John Profumo Scandal
On 10th March, 1963, George Wigg, the Labour MP for Dudley, told Harold Wilson and a group of friends, including Richard Crossman, Barbara Castle and Michael Foot that he had received information from John Lewis, the former MP for Bolton West, that John Profumo, the Minister of Defence, was having a sexual relationship with the model Christine Keeler, who was involved with Eugene Ivanov, the military attaché at the Soviet Embassy, and a man believed to be a KGB officer. That night Crossman wrote: "When we arrived at the party George outlined the story to us and we emphatically and unanimously repudiated it. We all felt that even if it was true and Profumo was having an affair with a call girl and that some Russian diplomat had been mixed up in it, the Labour Party simply should not touch it. I remember that we all advised Harold very strongly against it and in a way rather squashed George." (5)
On 17th March, Christine Keeler failed to appear as prosecution witness at the Old Bailey trial of a West Indian concerning a shooting incident in West London. Wigg told Wilson that the story was about to break and he should raise the matter in the House of Commons. Wilson liked Profumo and refused to make political capital out of his private life. Wigg later recalled: "Wilson's attitude indicated that he wanted to play it cool. He invited me to pursue the subject on my own responsibility." (70)

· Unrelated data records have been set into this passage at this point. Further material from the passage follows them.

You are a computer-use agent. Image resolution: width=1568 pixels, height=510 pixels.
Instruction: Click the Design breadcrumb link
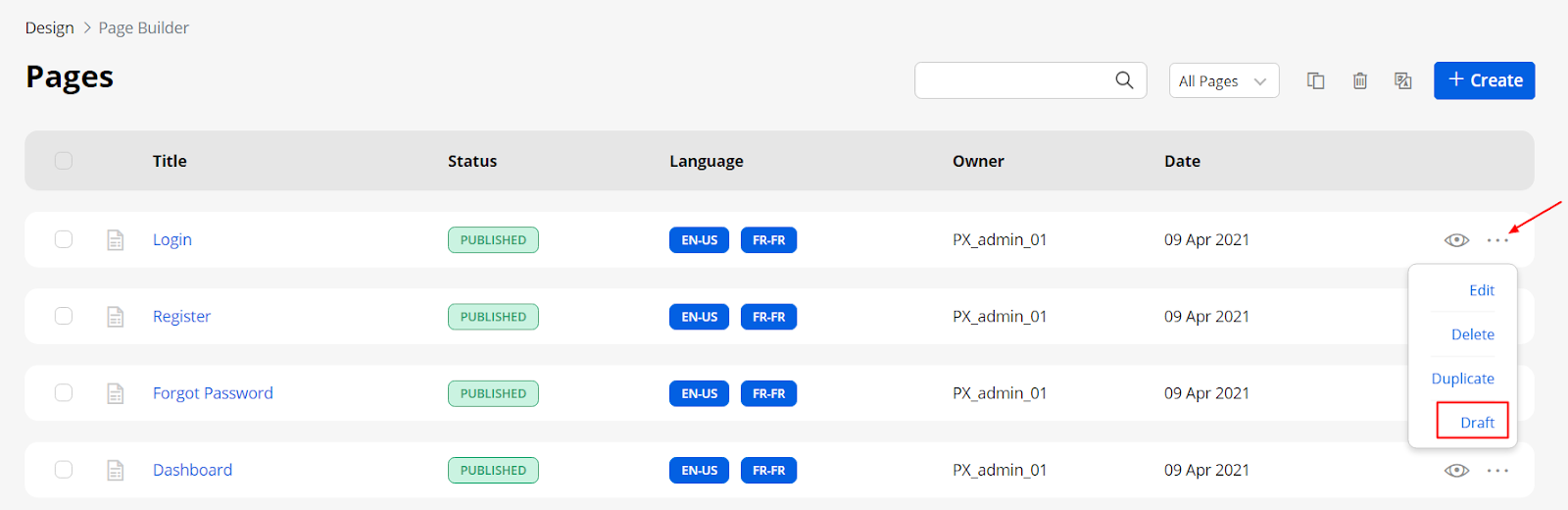tap(50, 27)
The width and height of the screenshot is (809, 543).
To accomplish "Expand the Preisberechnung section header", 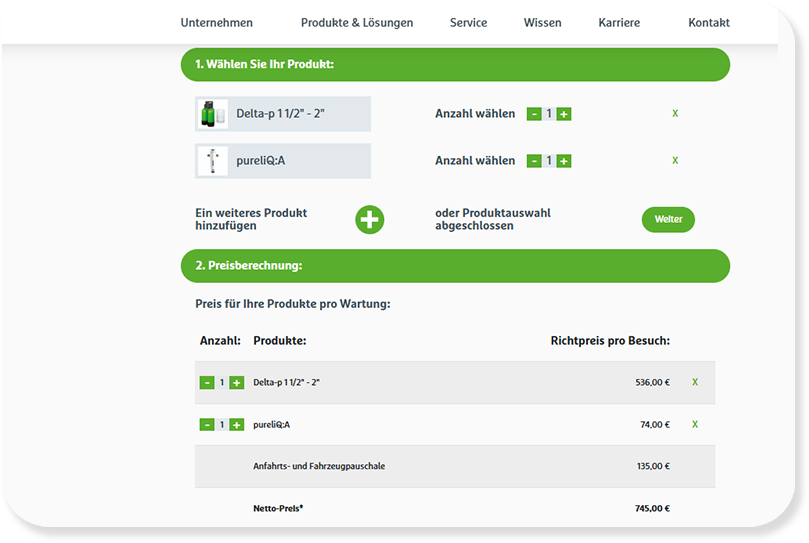I will (x=455, y=266).
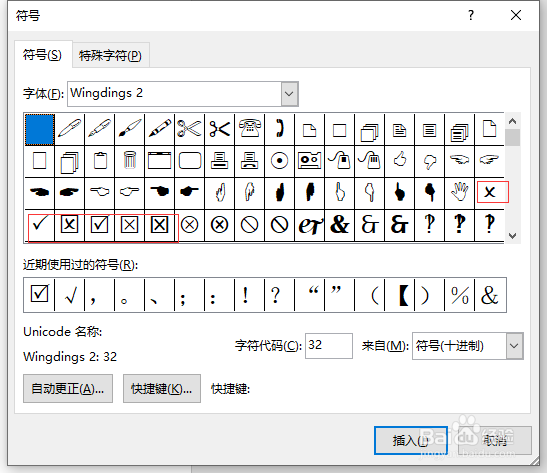Select the prohibition circle symbol
This screenshot has width=547, height=473.
[249, 225]
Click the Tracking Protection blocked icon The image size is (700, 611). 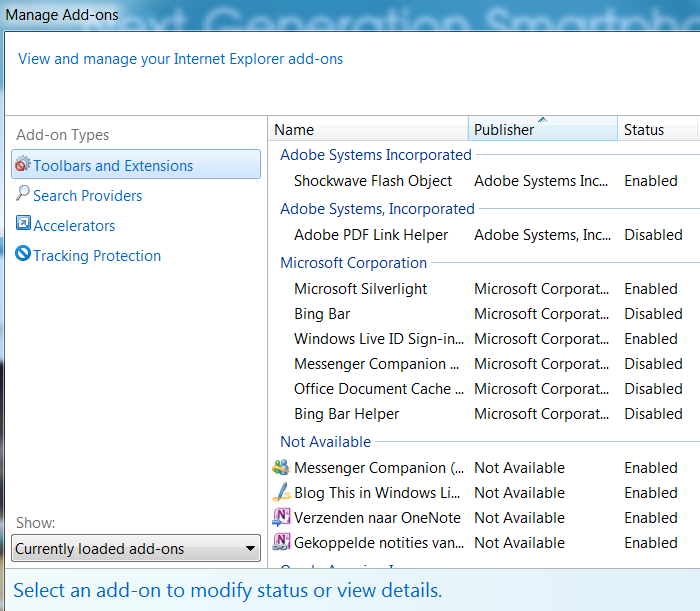23,255
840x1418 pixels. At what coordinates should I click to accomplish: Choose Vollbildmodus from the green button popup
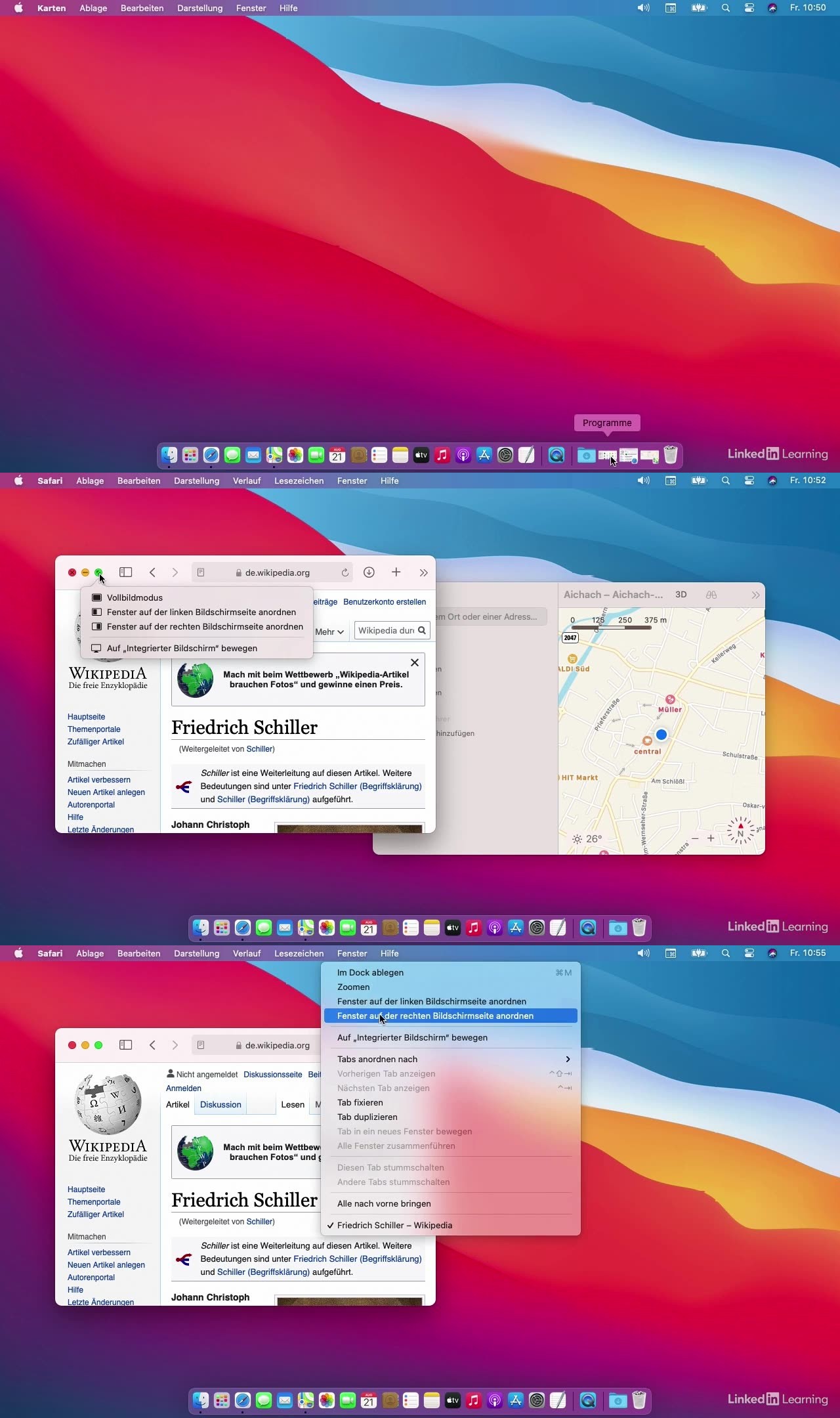[135, 597]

George Wigg got up in the House of Commons on 21st March and asked Home Secretary Henry Brooke, during a debate on the John Vassall affair: "I rightly use the Privilege of the House of Commons - that is what it is given me for - to ask the Home Secretary who is the senior member of the Government on the Treasury Bench now, to go to the Dispatch Box - he knows that the rumour to which I refer relates to Miss Christine Keeler and Miss Davies and a shooting by a West Indian - and, on behalf of the Government, categorically deny the truth of these rumours.... It is not good for a democratic State that rumours of this kind should spread and be inflated, and go on. Everyone knows what I am referring to, but up to now nobody has brought the matter into the open. I believe that the Vassall Tribunal need never have been set up had the nettle been firmly grasped much earlier on. We have lost some time and I plead with the Home Secretary to use that Dispatch Box to clear up all the mystery and speculation over this particular case." Richard Crossman then commented that Paris Match magazine intended to publish a full account of Keeler's relationship with John Profumo, the Minister of War, in the government. Barbara Castle also asked questions if Keeler's disappearance had anything to do with Profumo. (7)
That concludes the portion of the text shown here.